Post by pieter on May 14, 2019 12:46:02 GMT -7
Julien Bryan
Julien Hequembourg Bryan (23 May 1899 in Titusville, Pennsylvania – 20 October 1974) was an American photographer, filmmaker, and documentarian. He is best known for documenting the daily life in Poland, Soviet Union, and Nazi Germany between 1935 and 1939. He was honored with „Zasłużony dla Kultury Polskiej" ("Merit for Polish culture") during his last visit in Poland (1974) for showing the truth about the Invasion of Poland.[1]
His documentary Siege reported on Poland's defense of its capital against Nazi Germany. Its outtakes are stored and online at the Steven Spielberg Film and Video Archive at the United States Holocaust Memorial Museum.
Bryan graduated from Princeton University in 1921 and finished Union Theological Seminary, though he chose not to be ordained as a minister. Afterwards he directed YMCA in Brooklyn, NY At this time Bryan started traveling abroad taking photographs, making films and writing travelogues along the way.
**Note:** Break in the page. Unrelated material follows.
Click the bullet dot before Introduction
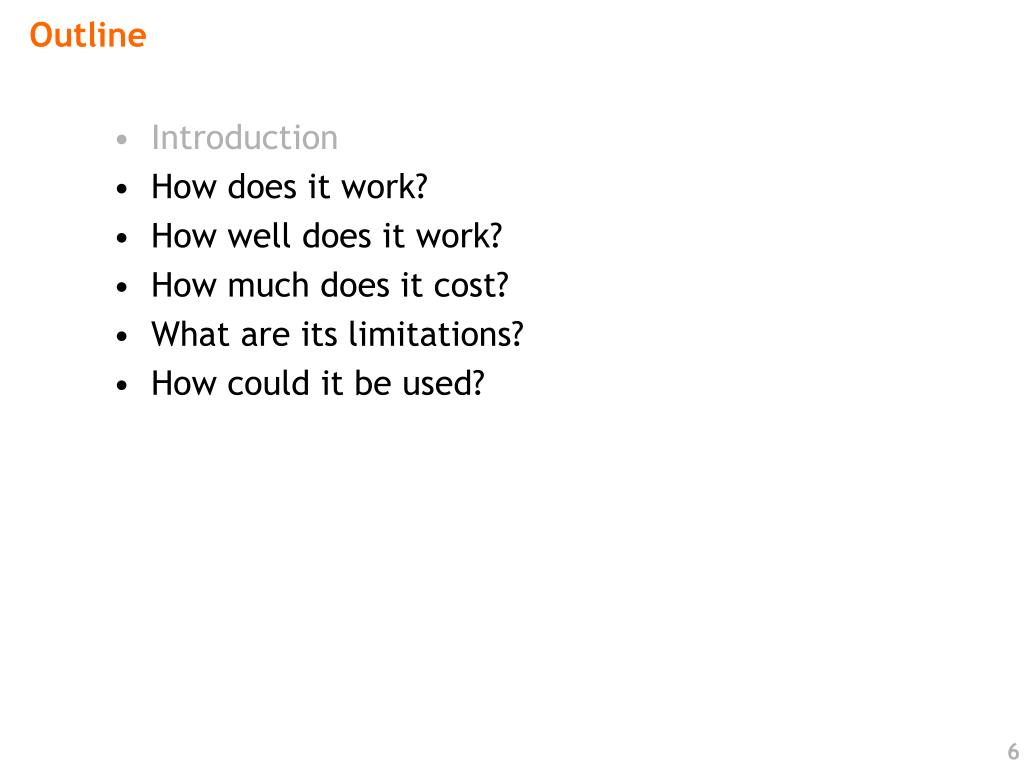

He funded his travels by giving slideshow lectures about countries he visited and by selling his films to various companies including ERPI.[3] Many of the films from those travels can be found in United States Holocaust Memorial Museum's Steven Spielberg Film and Video Archive.[7] Those human-interest movies chronicle travels through China, Caucasus and Georgia (1933), Soviet Union (1930 and 1935), Poland (1936), Germany (1937), Switzerland and the Netherlands (1939). His films and photographs from Nazi Germany chronicled party rallies, daily life on the streets, anti-Jewish propaganda and Nazi leaders. They were incorporated into two ’’March of Time’’ films. His slide lectures were held in concert halls including Carnegie Hall.
Documenting Nazi Germany in 1937
In 1937, he made an extended trip to Nazi Germany, during which he took film and hundreds of photographs of German people at work and at play, Hitler Youth groups, Nazi leaders, party rallies, daily life in cities and on farms, and evidence of the Nazis' anti-Jewish measures. This material was used in numerous film and slide lectures he delivered at auditoriums and concert halls around the country. Bryan's film footage of Germany was incorporated in two 'March of Time' compilation films in the late 1930s. “Inside Nazi Germany” (1938) created controversy in the US and consternation in Germany, as it clearly portrayed elements of Nazi German persecution and aggression.